You want to become an innovative organisation?  If so, it is tempting to focus on the ideation process, and to create an innovation funnel to filter out ideas (even though this really doesn’t work well at all).

However you may be starting at the wrong end.

In his blog “The 4 Types of Innovation and the Problems They Solve“, Greg Satell states that

 “every innovation strategy fails eventually, because innovation is, at its core, about solving problems — and there are as many ways to innovate as there are types of problems to solve. There is no one “true” path to innovation.”

The path to innovation is to find new problems and new opportunities which will really help the organisation.  And so long as it is really relevant to the business, the more difficult, scary, or audacious the problem the better.

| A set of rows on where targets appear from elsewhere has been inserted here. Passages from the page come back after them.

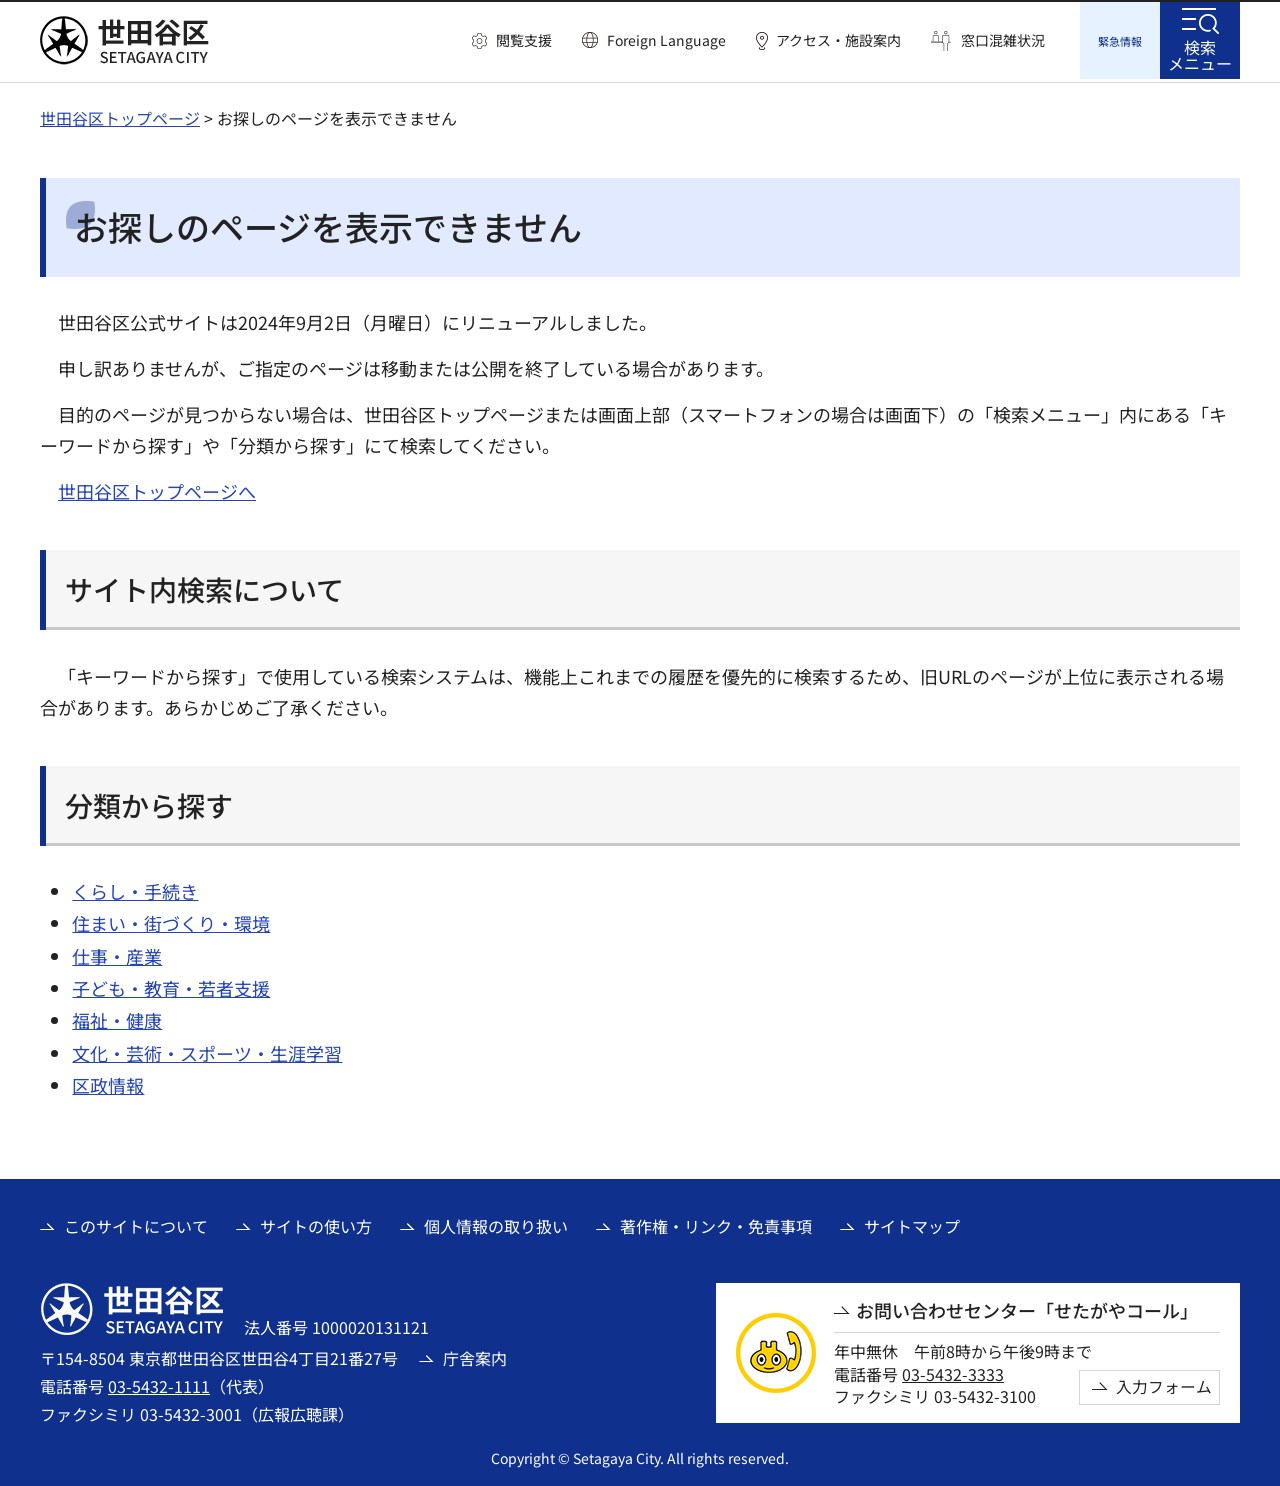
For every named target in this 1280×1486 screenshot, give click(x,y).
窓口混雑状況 (1003, 40)
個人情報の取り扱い (496, 1223)
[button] (512, 41)
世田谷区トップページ (120, 115)
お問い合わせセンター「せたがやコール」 (1027, 1307)
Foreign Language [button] (666, 40)
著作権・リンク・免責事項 (716, 1223)
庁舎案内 (475, 1355)
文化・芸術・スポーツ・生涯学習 (207, 1050)
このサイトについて (136, 1223)
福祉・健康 (117, 1017)
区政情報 (108, 1082)
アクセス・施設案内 (838, 40)
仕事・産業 (117, 953)
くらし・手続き (135, 888)
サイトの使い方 (316, 1223)
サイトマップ (912, 1223)
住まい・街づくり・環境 (171, 920)
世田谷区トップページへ (157, 488)
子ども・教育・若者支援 (171, 985)
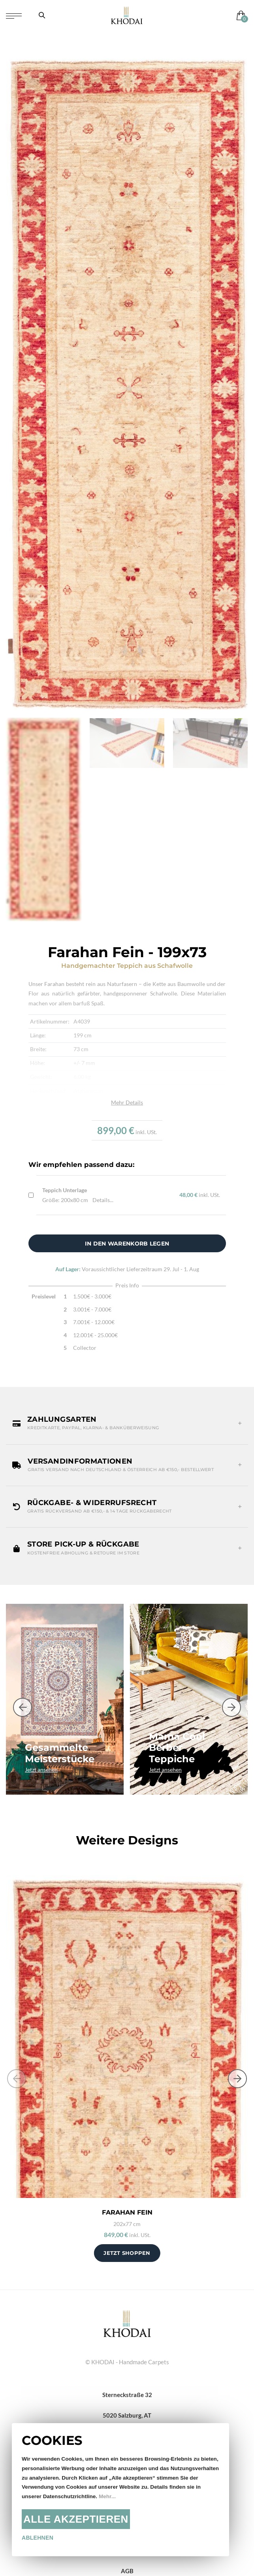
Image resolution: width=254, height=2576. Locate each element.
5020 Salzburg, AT (127, 2415)
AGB (127, 2570)
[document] (120, 2489)
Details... (102, 1200)
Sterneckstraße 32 (127, 2394)
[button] (127, 1423)
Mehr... (107, 2496)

You cannot get people to step outside the box if you give them a problem they can solve inside the box. Or you find what Mukesh Gupta calls the “invisible problems” – the ones that nobody has noticed.

Once you have selected the correct problem, there is a crucial intermediary step, which is to fully explore the problem.

  • You can see this in the deep dive process shown in this video – where the team has 3 days to innovate and spends the first whole day exploring the problem. 
  • You can see this in the after action review process (often a trigger for incremental innovation), where the questioning process includes identifying the things that did not go to plan  and performing a root cause analysis of these problem areas before suggesting solutions.
  • You can see this in this blog post from Anita Campbell, who describes a structured process for creating a Problem Definition, after which innovation can begin. 
Only once you have started with a problem or an opportunity which you have fully explored, understanding the constraints and the complexities, can you start to create, combine and remix existing ideas to solve these problems.